Cette avancée dans la protection s’accompagne, une fois n’est pas coutume, de l’annonce d’une zone interdite à la pêche industrielle, sur l’intégralité de l’aire marine protégée de Pitcairn et sur la moitié de celle de Sainte Hélène. En 2019 et 2020 deux nouvelles zones iront grossir les rangs dans l’Atlantique, autour des îles d’Ascension et de Tristan Da Cunha : le Royaume Unis va donc prochainement dépasser les 4 millions de Km² d’aires marines protégées.
Protection des océans : et la France alors ?
La France, représentée par la Ministre de l’Environnement et Présidente de la COP21 Ségolène Royal, a tenu son rang de seconde surface maritime au monde en annonçant avoir dépassé l’objectif de 20% d’aires marines protégées, fixé par le Grenelle de la Mer en 2009.
En effet avec la création des AMP du Cap Corse, de la Mer des Perthuis et bientôt de la Martinique, ce sera 21% des 11 millions de kilomètres carrés des eaux sous juridiction française qui seront protégées en 2017. Il faut y ajouter l’agrandissement de la réserve marine des terres arctiques et australes françaises qui a été validé il y a quelques semaines et l’annonce d’une AMP à venir autour de l’atoll de Clipperton dans le Pacifique. Une zone d’interdiction de pêche y sera bientôt annoncée.
Il y a deux ans, la France ne disposait que de 4% de son espace maritime protégé.
Ségolène Royal a aussi annoncé la création d’une « coalition des pays pour l’interdiction des sacs plastique », dans la continuité de l’interdiction de commercialisation de ces sacs plastiques depuis le 1er Juillet en France. L’Australie et le Maroc ont annoncé leur intention de rejoindre cette coalition.
Voilà pour les annonces les plus marquantes, mais ce sont pas moins de 14 actions que la France s’est engagée à soutenir ou à développer : relance du sanctuaire PELAGOS, l’initiative internationale des petites îles durables, soutien au projet Polar Pod de l’explorateur Jean Louis Etienne, etc.
Beaucoup de bonnes intentions pour la protection des océans, mais…

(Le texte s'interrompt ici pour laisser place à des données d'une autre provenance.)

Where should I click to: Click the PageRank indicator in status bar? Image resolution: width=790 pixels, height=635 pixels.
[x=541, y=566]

On l’a vu, les annonces de création d’AMP gigantesques tiennent la corde. Alors si c’est déjà une bonne avancée pour une meilleure gestion des océans, la problématique reste toujours la même : plus une aire marine protégée est grande, moins son statut de protection est important. La raison en est simple : plus la protection d’une zone est importante plus elle demande des moyens et donc, coûte cher. Ce qui est faisable sur une petite surface au niveau de la Police des Mers ne l’est pas à l’échelle d’un continent. Et si la France l’a bien compris pour la métropole, principalement couverte par de petites aires marines protégées, ce n’est pas le cas de l’outre-mer qui dispose d’AMP comme le Parc Naturel de la Mer de Corail de… 1 300 000 Km², soit 78% du total des eaux françaises sous protection !

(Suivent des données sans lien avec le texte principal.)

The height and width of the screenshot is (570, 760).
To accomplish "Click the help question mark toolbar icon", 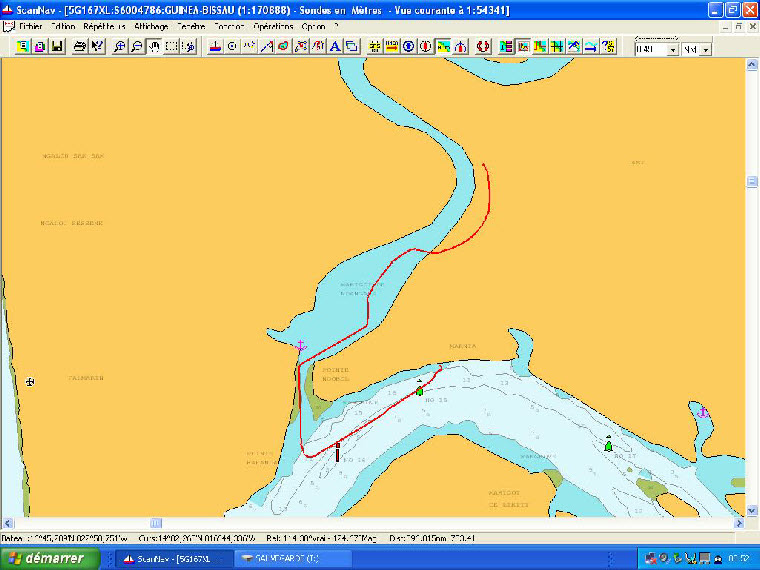I will [x=608, y=46].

Aucun pays n’a les moyens de surveiller des centaines de milliers de kilomètres de mer pour s’assurer de la bonne gestion de l’espace marin protégé. En France cette mission est en partie dévolue à la Marine Nationale, en particulier dans l’Atlantique Sud, qui a déjà fort à faire avec ses moyens limités. Alors les pays créant ces AMP comptent sur la bonne volonté des acteurs locaux et sur leurs plans de gestion pour atteindre leurs objectifs. Et de la bonne volonté il va en falloir pour que ces AMP ne restent pas de simples effets d’annonce : au 1er Janvier 2015 seul 2,14 % des aires marines protégées françaises disposaient d’un plan de gestion !

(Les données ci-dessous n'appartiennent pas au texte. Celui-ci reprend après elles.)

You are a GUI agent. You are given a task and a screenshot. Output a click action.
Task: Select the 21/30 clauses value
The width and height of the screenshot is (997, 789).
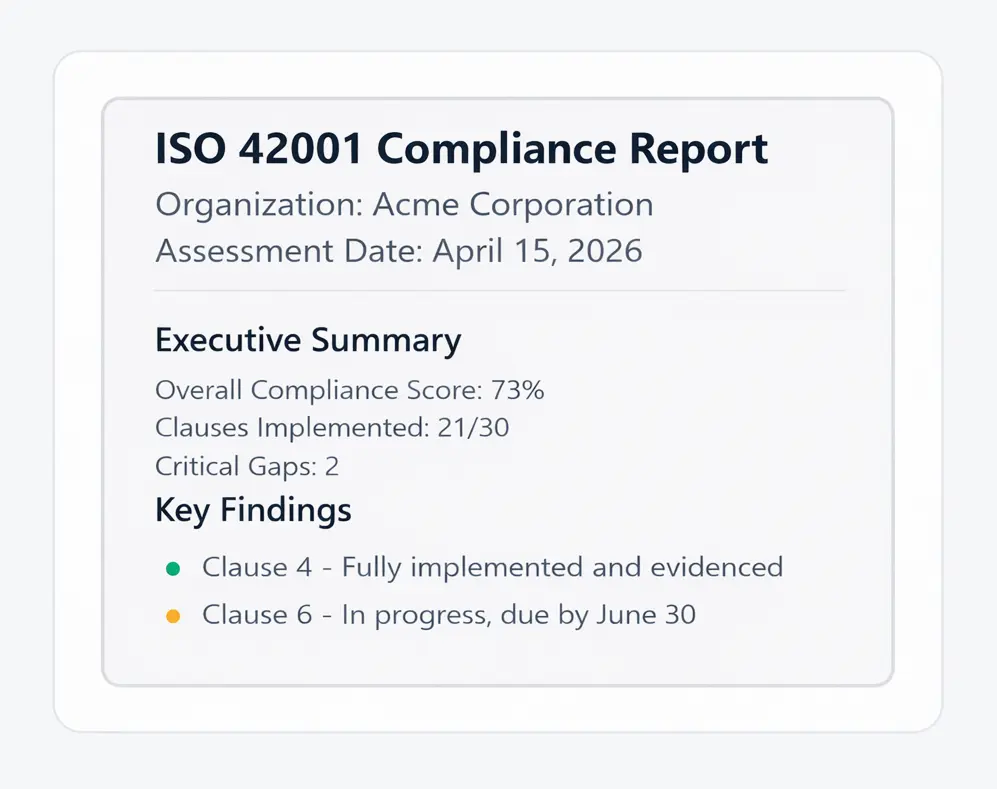tap(473, 428)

Finalement la meilleure nouvelle pourrait être celle ci : les Etats présents à cette conférence ont relevé que les océans étaient absents des conférences sur le climat qui se tiennent depuis vingt ans… alors qu’ils couvrent 70 % de la planète et que 80 % de la population mondiale vit à moins de 100 km d’un littoral.
De quoi espérer une réelle prise de conscience pour la protection de notre « patrimoine commun de l’humanité » qu’est la mer.